Trump yesterday announced that the US is imposing a 10% tariff on another $300 billion worth of goods imported from China in his latest escalation of the trade war. While we’re awaiting details, the prevailing assumption is that most Apple products would be hit by this, with AAPL stock falling 2% on the news …
Wedbush says that if Apple chooses to absorb the tariffs, to leave US iPhone prices unchanged, then that would cut the company’s earnings per share by around 4%.
If, instead, it passes on the additional cost to consumers by increasing the cost of iPhones in the US, the firm estimates that would reduce demand by somewhere around 6-8M iPhones in the coming year.
President Trump’s tweets earlier today about a 10% tariff placed on the $300 billion of Chinese goods brought back a dark cloud over Cupertino.
We ultimately believe if fully absorbed this tariff would negatively impact FY20 EPS by roughly 4% and be a clear overhang on numbers. If Apple passes through the 10% tariff to consumers we could see a hit to iPhone demand by roughly 6 million to 8 million iPhones in the US based on our analysis over the next 12 months based on our overall unit forecast of 185 million iPhones globally for FY20.
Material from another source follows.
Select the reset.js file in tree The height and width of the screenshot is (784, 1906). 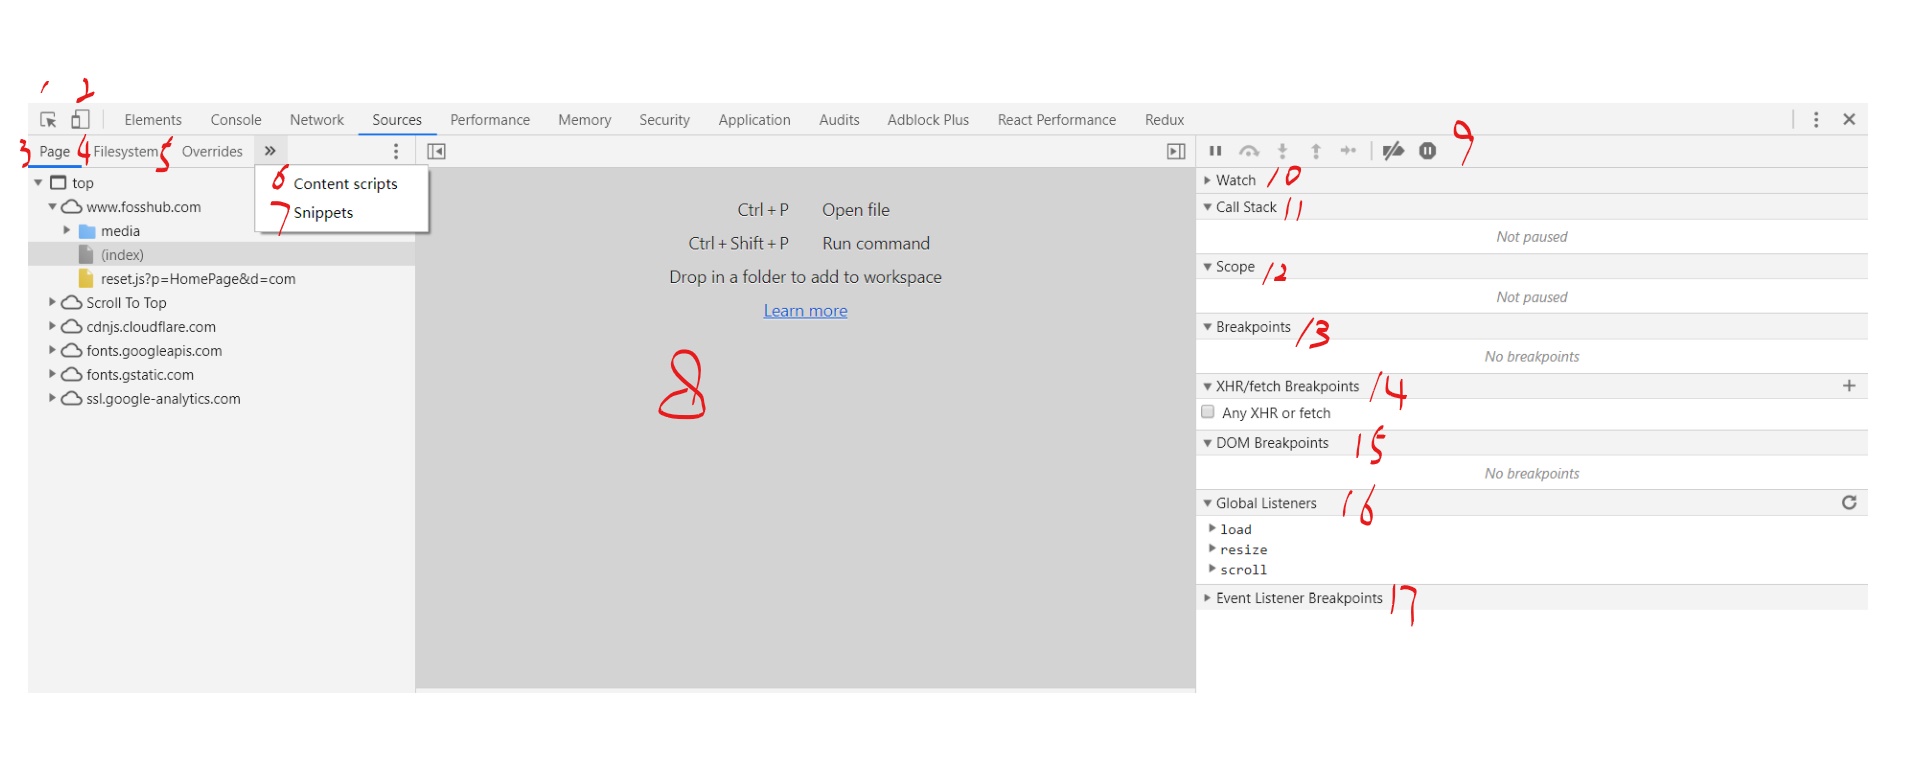point(197,279)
After Cook & Co. have navigated significant noise and headwinds the last thing the bulls wanted to see today was this news from the Trump administration as Apple is clearly caught in the crossfires between DC and Beijing. The jury is still out on how this high stakes poker game plays out over the coming months although today the tariff news out of left field is a clear gut punch to Cupertino and throws a mini wrench in the iPhone demand story which will weigh on shares.
While many US companies are impacted by this latest trade tension, the “poster child” for the US/China UFC trade battle continues to be Apple in the eyes of the Street with fears running rampant that these latest tariffs could significantly increase the cost of iPhones globally and have a major negative impact on Street numbers across the board.
It was reported in June that Apple is considering moving 15-30% of its production out of China within the next three years. We described this report as ‘highly unlikely,’ and suggested that the true scale of these moves would be more modest. CEO Tim Cook himself said during the recent earnings call not to put much stock in such reports, and Wedbush believes that a more modest shift of 5-7% of iPhone production would be possible over the next 18 to 24 months.